Auch einige andere Dinge sind teilweise merkwürdig. Beispielsweise wird Aiden zu Beginn des Buches, als er in einer Herberge um ein Zimmer bittet, von den Anwesenden für einen Kopfgeldjäger gehalten. Doch statt sich bedeckt zu halten, erzählen ihm viele Männer, dass ein Kopfgeld auf sie ausgesetzt ist und wie hoch es ist. Das hat mich so verwirrt, dass ich tatsächlich nachgeschlagen habe, was ein Kopfgeldjäger ist. Auch mit dem Hinweis im Hinterkopf, dass es sich um das Genre Funny Fantasy handelt, kann ich das nicht ganz nachvollziehen, auch wenn sich das daraus entstehende Gespräch durchaus einen Lacher verdient hat – obwohl meine humoristische Ader nicht besonders ausgeprägt ist.

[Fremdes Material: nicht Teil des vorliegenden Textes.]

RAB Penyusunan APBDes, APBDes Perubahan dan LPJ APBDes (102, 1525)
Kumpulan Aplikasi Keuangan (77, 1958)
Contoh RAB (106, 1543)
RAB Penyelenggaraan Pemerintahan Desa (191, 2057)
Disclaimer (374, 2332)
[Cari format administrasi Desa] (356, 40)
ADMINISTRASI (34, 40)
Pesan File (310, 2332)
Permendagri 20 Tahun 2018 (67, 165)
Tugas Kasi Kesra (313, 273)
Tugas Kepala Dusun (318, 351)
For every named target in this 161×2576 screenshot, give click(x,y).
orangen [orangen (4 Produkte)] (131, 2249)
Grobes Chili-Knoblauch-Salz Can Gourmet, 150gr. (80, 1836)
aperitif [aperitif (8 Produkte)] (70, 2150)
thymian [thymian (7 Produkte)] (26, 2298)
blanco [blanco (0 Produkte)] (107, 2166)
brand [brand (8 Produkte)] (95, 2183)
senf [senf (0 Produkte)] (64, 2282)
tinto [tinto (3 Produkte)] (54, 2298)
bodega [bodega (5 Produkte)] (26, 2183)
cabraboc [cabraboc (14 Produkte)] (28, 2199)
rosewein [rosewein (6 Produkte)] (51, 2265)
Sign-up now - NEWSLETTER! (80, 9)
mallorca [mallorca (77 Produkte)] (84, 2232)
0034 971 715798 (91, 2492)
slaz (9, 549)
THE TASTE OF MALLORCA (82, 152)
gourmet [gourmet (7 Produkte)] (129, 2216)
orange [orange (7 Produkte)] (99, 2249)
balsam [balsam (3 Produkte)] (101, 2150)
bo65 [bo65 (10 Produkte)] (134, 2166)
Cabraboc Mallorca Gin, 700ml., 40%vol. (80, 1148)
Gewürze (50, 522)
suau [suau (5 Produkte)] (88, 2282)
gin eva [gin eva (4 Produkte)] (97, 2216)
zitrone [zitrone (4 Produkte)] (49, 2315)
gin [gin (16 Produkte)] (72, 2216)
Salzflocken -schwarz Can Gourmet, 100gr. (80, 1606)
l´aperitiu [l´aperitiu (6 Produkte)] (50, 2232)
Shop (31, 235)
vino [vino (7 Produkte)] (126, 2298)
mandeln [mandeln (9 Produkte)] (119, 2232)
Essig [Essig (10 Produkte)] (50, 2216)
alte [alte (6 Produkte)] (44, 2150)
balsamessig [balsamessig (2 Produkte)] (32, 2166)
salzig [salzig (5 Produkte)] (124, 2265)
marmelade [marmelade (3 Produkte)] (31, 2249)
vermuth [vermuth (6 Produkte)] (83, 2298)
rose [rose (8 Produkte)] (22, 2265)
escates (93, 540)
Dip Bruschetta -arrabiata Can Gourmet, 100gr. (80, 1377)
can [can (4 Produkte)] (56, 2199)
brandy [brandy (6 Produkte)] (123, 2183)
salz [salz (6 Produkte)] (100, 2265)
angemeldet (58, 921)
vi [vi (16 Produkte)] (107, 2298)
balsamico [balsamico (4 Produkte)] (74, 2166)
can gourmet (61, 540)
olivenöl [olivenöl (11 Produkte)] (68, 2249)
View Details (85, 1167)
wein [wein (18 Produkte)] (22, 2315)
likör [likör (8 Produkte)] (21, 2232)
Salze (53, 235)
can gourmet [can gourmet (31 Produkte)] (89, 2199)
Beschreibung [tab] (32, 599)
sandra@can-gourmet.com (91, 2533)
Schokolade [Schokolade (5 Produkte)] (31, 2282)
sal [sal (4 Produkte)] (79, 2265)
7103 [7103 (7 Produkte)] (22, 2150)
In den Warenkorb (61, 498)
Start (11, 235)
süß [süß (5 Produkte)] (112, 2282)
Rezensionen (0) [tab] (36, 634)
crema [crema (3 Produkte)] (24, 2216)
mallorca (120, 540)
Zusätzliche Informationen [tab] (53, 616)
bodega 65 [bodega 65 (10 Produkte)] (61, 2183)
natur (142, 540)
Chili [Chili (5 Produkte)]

Positiv hervorheben kann ich aber auf jeden Fall das Ende des Buches. Die Auflösung der merkwürdigen Geschehnisse in Duneburg ist nicht nur sehr gelungen, sondern rundet diesen Haupthandlungsstrang auch gut ab. Damit ist diese Geschichte in sich abgeschlossen und nicht einfach willkürlich unterbrochen, um sie im nächsten Teil fortzusetzen. Nichtsdestotrotz gibt es auch Anspielungen, die neugierig auf den zweiten Teil machen, denn Aiden wird nun unter anderem von Nitja begleitet werden. Außerdem sind in einem Gespräch ein paar Anmerkungen zu Aiden gefallen, die viel Potenzial für die Fortsetzungen bieten und definitiv noch geklärt werden müssen.

Fazit:
Das Debüt ist Platti Lorenz gut gelungen. Die Charaktere sind sympathisch und vielfältig, auch wenn hin und wieder ein Stück Ausstrahlung auf der Strecke bleibt. Gemeinsam mit dem Protagonisten Aiden lernt der Leser Schritt für Schritt mehr über die merkwürdigen, übernatürlichen Vorkommnisse. Hinter der Geschichte steckt ein wunderbares Stück Fantasy, auch wenn die Möglichkeiten und Unmöglichkeiten in der Welt im Allgemeinen durchaus eine nähere Erläuterung vertragen könnten. Trotz einiger Ungereimtheiten bekommt „von Bitterweg. Das DuneburgDebakel“ solide vier Schreibfedern von mir.


An dieser Stelle möchte ich mich für das Rezensionsexemplar herzlich bei der Autorin Platti Lorenz bedanken.